¿Qué pasó con Justo y Razonable?

¿Qué pasó con Justo y Razonable?

Autora: Egena T. Younger

Trabajé en el lado de la defensa para compañías de seguros durante más de 17 años. Experimenté muchos años investigando, evaluando y negociando reclamos comerciales y de automóviles. Desde el primer día de trabajo, me dijeron que resolviera los casos por una cantidad justa y razonable. Me enorgullecía representar a la compañía de seguros y sus inversionistas revisando cada factura e informe, para asegurarme de que solo lo que era necesario, relacionado y razonable se consideraría al evaluar una oferta de liquidación adecuada. Consideré mucho el monto de los daños a la propiedad, el monto de las facturas, la duración del tratamiento y cuán creíble sería el testimonio de nuestro asegurado para defender sus acciones. Nunca me dijeron que no fuera razonable, pero cuando pude negociar un acuerdo por menos de mi evaluación, me sentí orgulloso de mi logro.

Sin embargo, realmente no estaba considerando al reclamante lesionado, y que el reclamante era una persona real con una vida que había soportado mucho después de lesionarse en un accidente. No pude ver que se trataba de una persona que tenía dolor, que a menudo no podía trabajar, que tenía que encontrar algún medio de transporte, que tenía que ir a médicos o terapeutas, a veces durante muchos meses, con la esperanza de encontrar a alguien que lo ayudara. ayudarlos a mejorar. Solo consideré lo que estaba en el papel. Mi objetivo era resolver el caso, de manera oportuna y eficiente, con el menor costo posible para la compañía de seguros. No, mi cheque de pago no cambiaba si resolvía un caso por un monto menor, pero había una sensación de logro, una sensación de que, de alguna manera, gané la batalla. Por qué, no lo sé, pero estoy seguro de que muchos ajustadores de reclamos pueden identificarse con mi experiencia.

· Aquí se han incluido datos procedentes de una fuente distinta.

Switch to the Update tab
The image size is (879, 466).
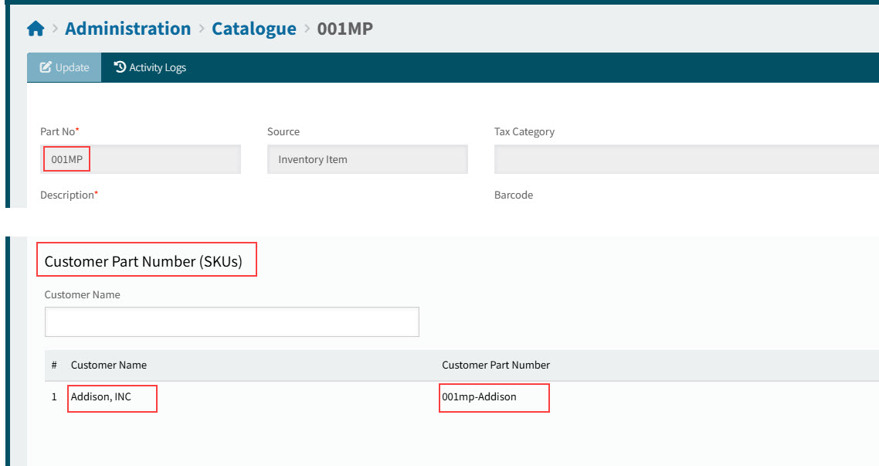64,67
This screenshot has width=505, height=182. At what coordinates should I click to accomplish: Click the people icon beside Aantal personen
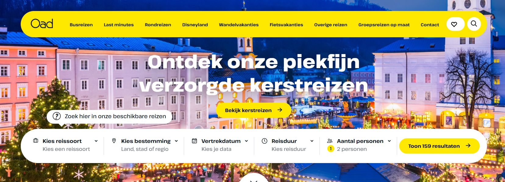330,141
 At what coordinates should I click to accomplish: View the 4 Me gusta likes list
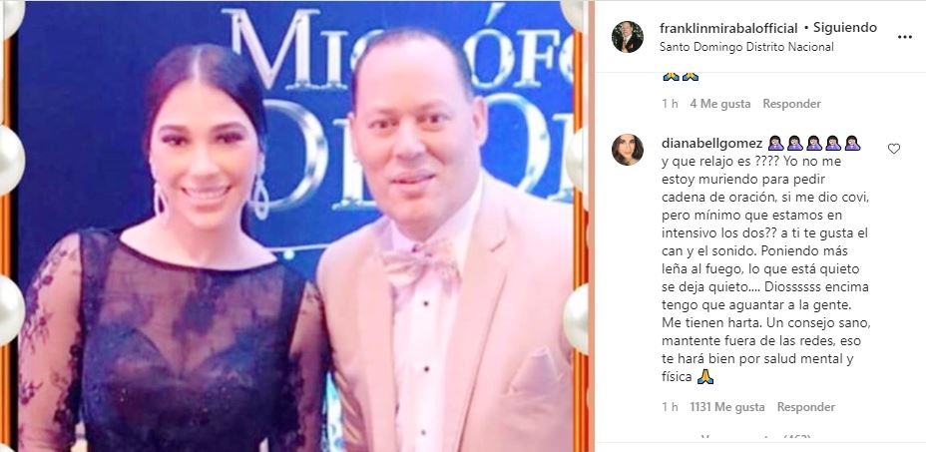pos(719,104)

Desde entonces, he pasado página en mi carrera y ahora trabajo para ayudar a los reclamantes lesionados. Estoy asombrado por la percepción diferente que he obtenido al mirar a una persona a los ojos y escuchar la sinceridad en su voz. Son muy pocos los que no están luchando para manejar esta terrible experiencia, y aún menos los que están tratando de obtener más de lo que es justo y razonable. Me encuentro con personas todos los días que están pasando por el caos de tratar de lidiar con las consecuencias de un accidente. Escucho a las personas que han perdido su trabajo porque no pudieron trabajar debido a las lesiones resultantes de un accidente. Escucho a las personas que están preocupadas porque su médico no les permite regresar al trabajo porque sus lesiones no sanarán adecuadamente si lo hacen, pero su empleador no garantizará que su puesto estará disponible cuando puedan regresar. Escucho a las personas que están tratando de encontrar un médico que los trate cuando no tienen seguro médico. Escucho a las personas que luchan por ver al médico o al terapeuta mientras intentan mantener su hogar y criar a sus hijos. Me reúno con personas que se encuentran endeudadas financieramente, a veces con facturas enviadas a agencias de cobro, porque la compañía de seguros de responsabilidad civil no paga hasta que se completa el tratamiento y se llega a un acuerdo final.

Trabajo arduamente para intentar que los casos se resuelvan lo antes posible, pero los cambios con las compañías de seguros han hecho que esto sea más difícil. En estos tiempos financieros difíciles, muchas compañías de seguros se están reduciendo y cada ajustador a menudo tiene una carga de casos abrumadora. Como resultado, los ajustadores de seguros tardan mucho más en resolver los casos, porque a menudo no pueden revisar el expediente durante dos a cuatro meses, o incluso más. Muchas compañías de seguros utilizan sistemas informáticos para determinar el valor de una reclamación basándose en el CPT y los códigos de diagnóstico para el tratamiento médico, lo que elimina por completo la compasión y la comprensión de las circunstancias individuales y las dificultades que podría enfrentar un reclamante.

Pensando en cuando comencé a trabajar para una compañía de seguros que manejaba reclamos, tengo que preguntarme si la compañía de seguros considera que la persona lesionada ha sido agraviada y debe recibir una compensación justa, y si todavía existe el objetivo de resolver los casos por lo que es justo y razonable. Desafortunadamente, creo que sé la respuesta.

Sobre el Autor: Egena Younger trabaja en el Chesterfield, sucursal de Virginia del bufete de abogados de lesiones personales de Allen & Allen. Ella es una ex ajustadora de seguros y trabaja con el abogado supervisor Trent S. Kerns para ayudar a los clientes a resolver sus reclamos por lesiones personales.